EXERCISE DETAILS
Transcribe only the lines in the data below falling between the line with "You are a GUI" and the line with "You are a computer-use agent. Viewport: 924px", including those two lines, and leave out any picture.
----- SUPPLIED MATERIAL
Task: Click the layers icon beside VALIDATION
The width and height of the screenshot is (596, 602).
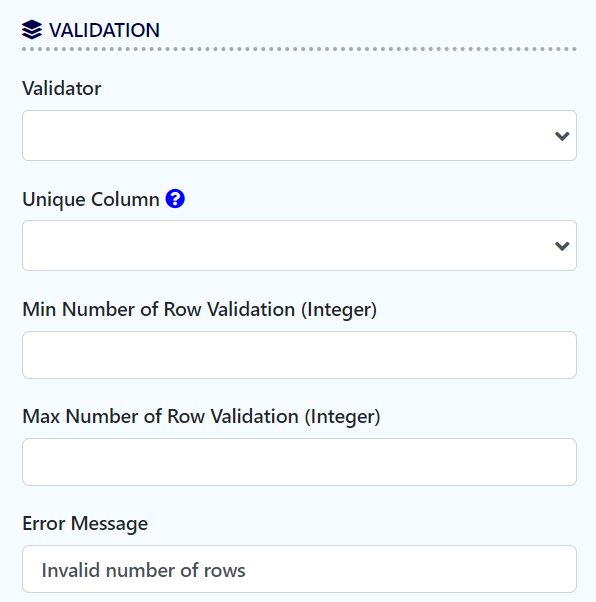Action: [32, 30]
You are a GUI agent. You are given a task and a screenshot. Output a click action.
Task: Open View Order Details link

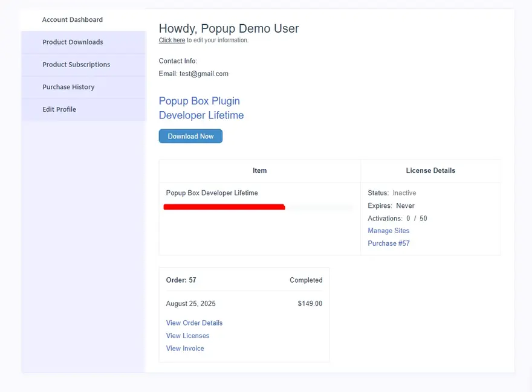click(x=194, y=323)
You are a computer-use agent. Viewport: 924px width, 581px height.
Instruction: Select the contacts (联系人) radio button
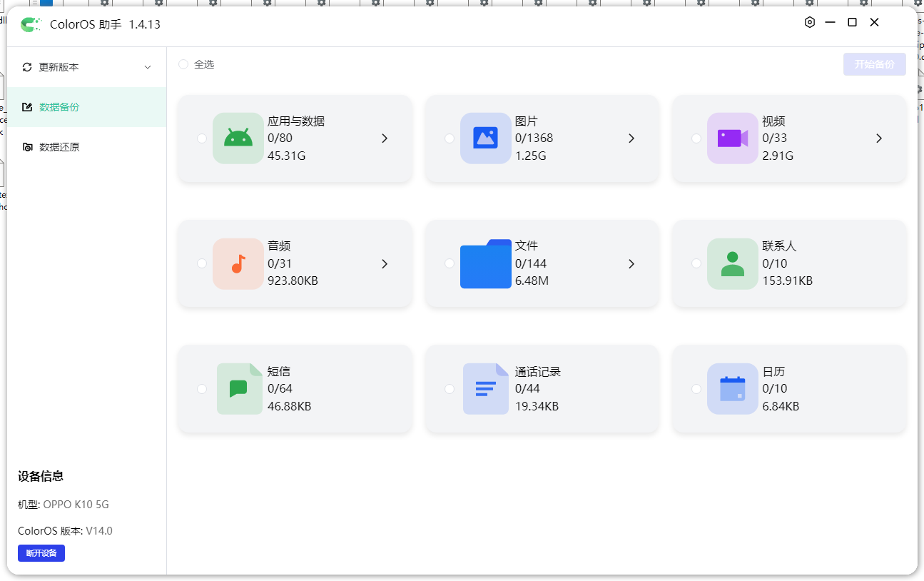click(696, 263)
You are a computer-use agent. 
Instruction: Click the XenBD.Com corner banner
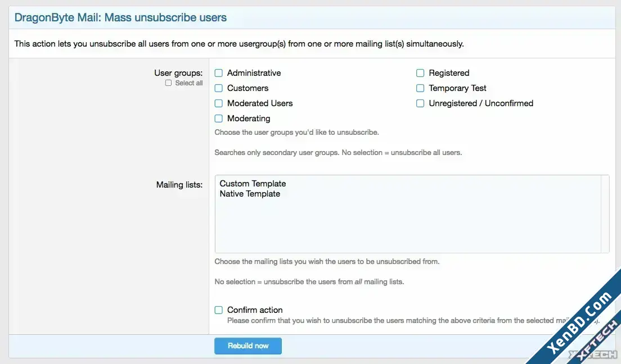click(x=579, y=322)
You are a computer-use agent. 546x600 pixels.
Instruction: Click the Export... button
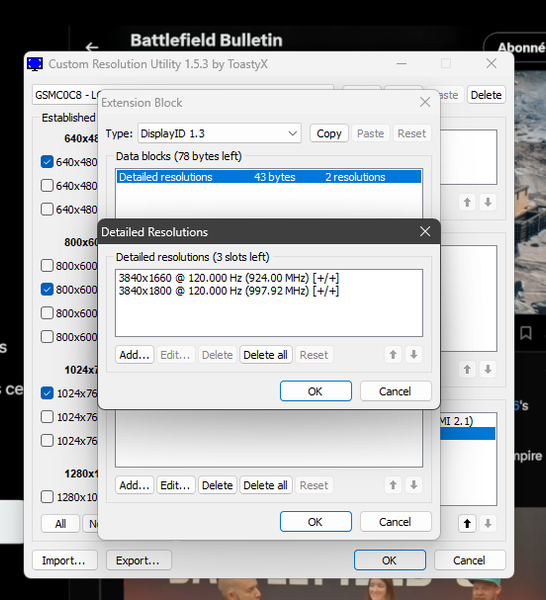point(139,560)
----------
SOLVED EXERCISE
You are a GUI agent. You are given a task and a screenshot. Output a click action.
Task: Open View Order Details link

click(x=194, y=323)
You are a computer-use agent. Viewport: 924px width, 581px height.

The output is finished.